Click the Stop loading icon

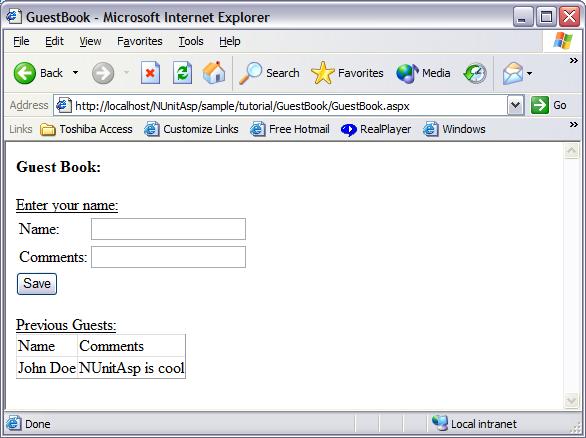[x=150, y=73]
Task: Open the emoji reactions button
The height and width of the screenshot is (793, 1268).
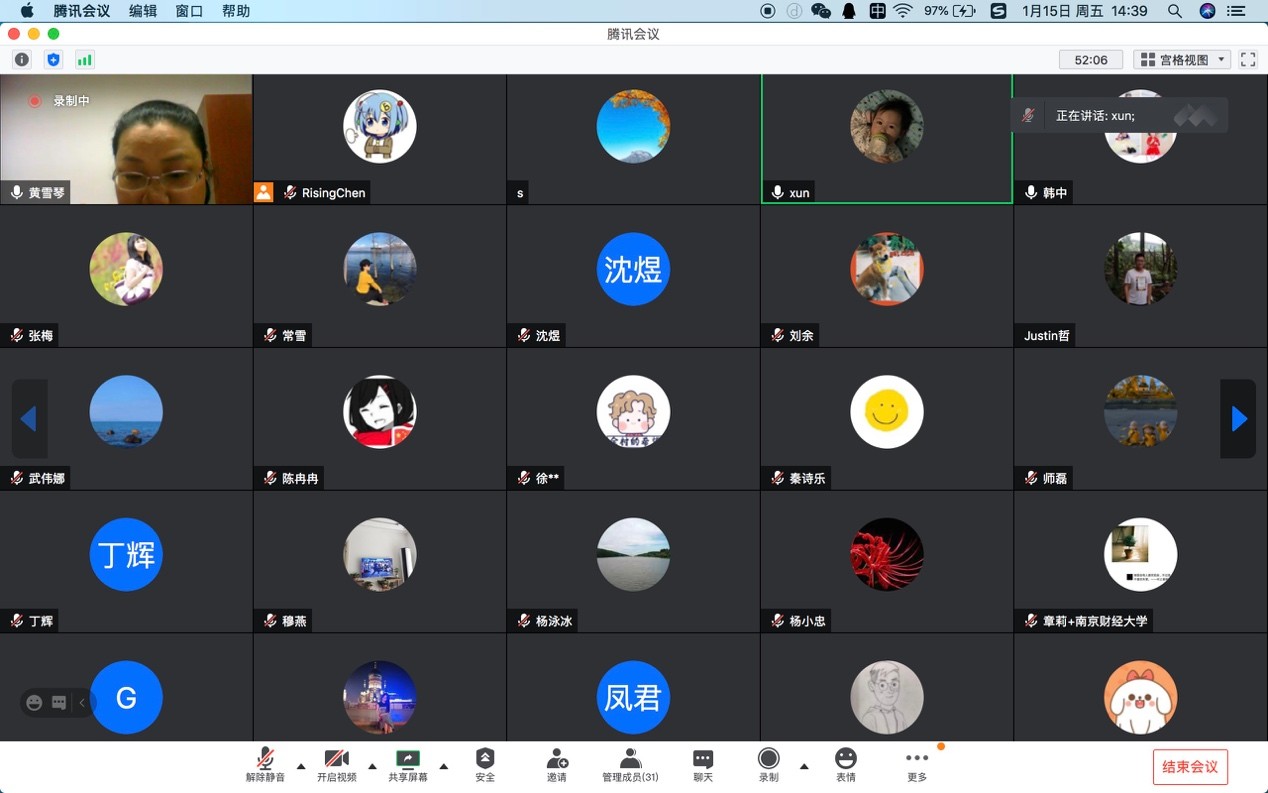Action: 845,765
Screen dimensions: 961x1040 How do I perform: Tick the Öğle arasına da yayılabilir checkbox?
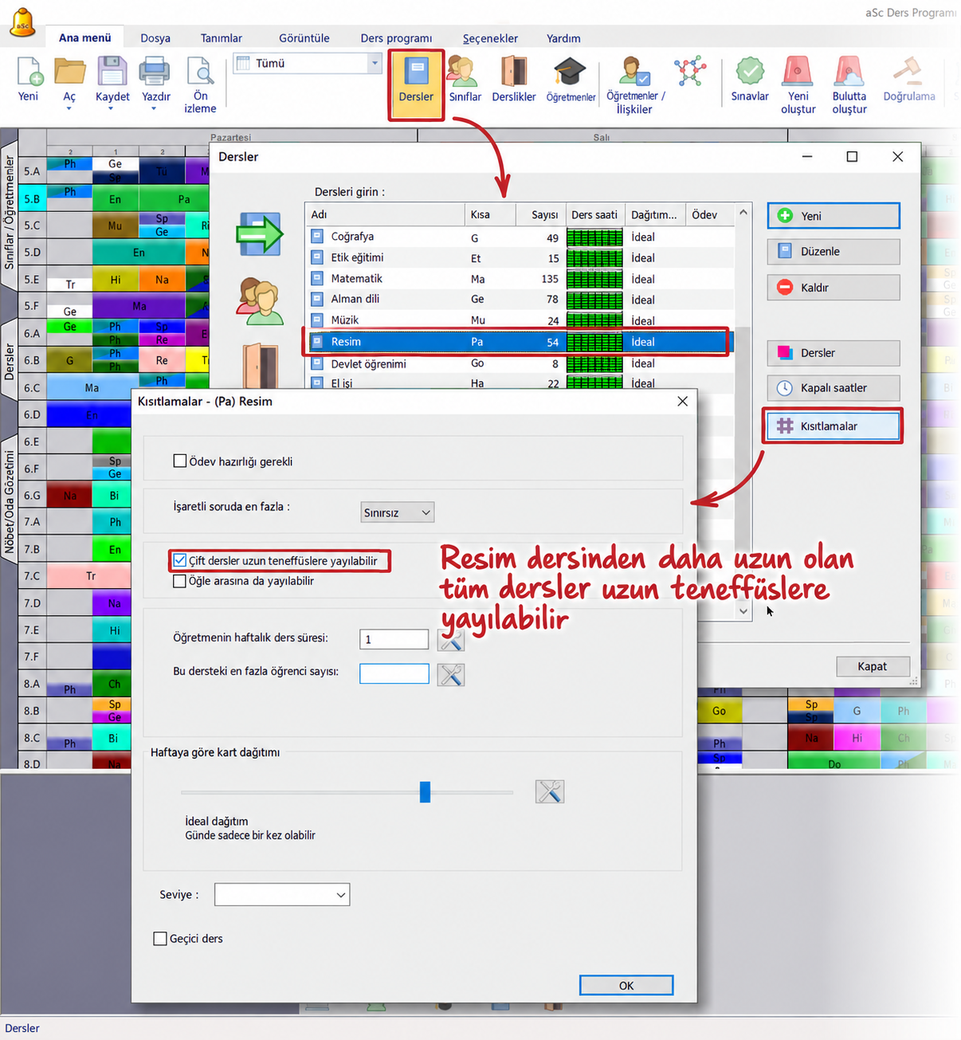[180, 581]
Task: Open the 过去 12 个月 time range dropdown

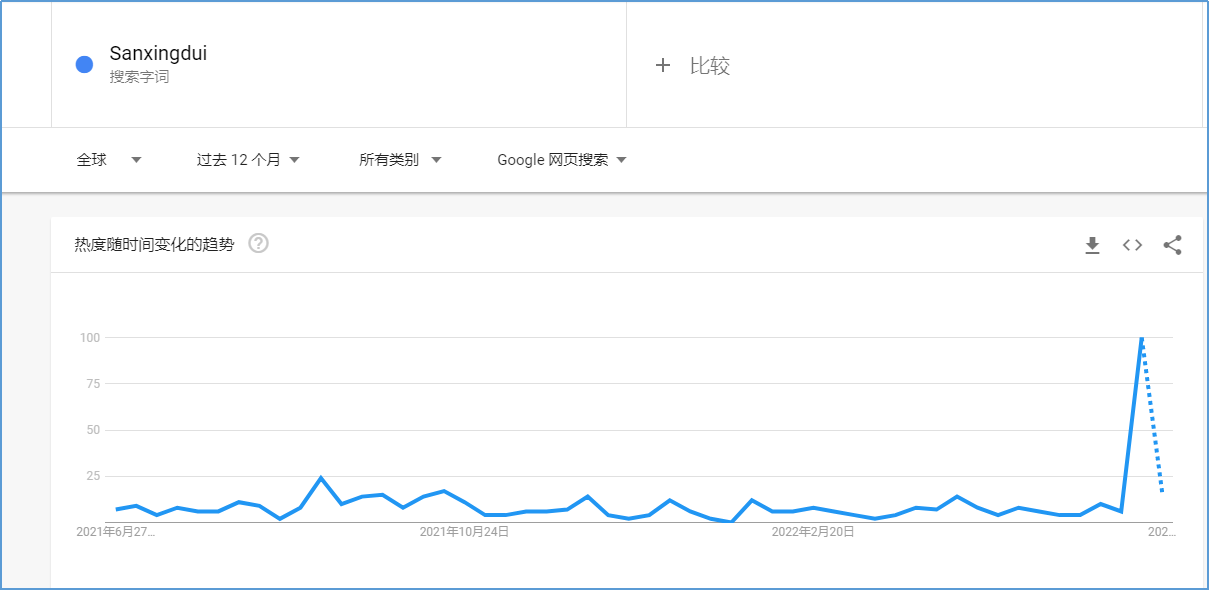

═══

| What is expected |
Repeat every entry above word for word, and include no pictures.

| Task solution |
Click the Stop loading icon

[x=150, y=73]
Task: Open the emoji reactions button
The height and width of the screenshot is (793, 1268).
Action: 845,765
Screen dimensions: 961x1040 How do I perform: Tick the Öğle arasına da yayılabilir checkbox?
[180, 581]
Task: Open the 过去 12 个月 time range dropdown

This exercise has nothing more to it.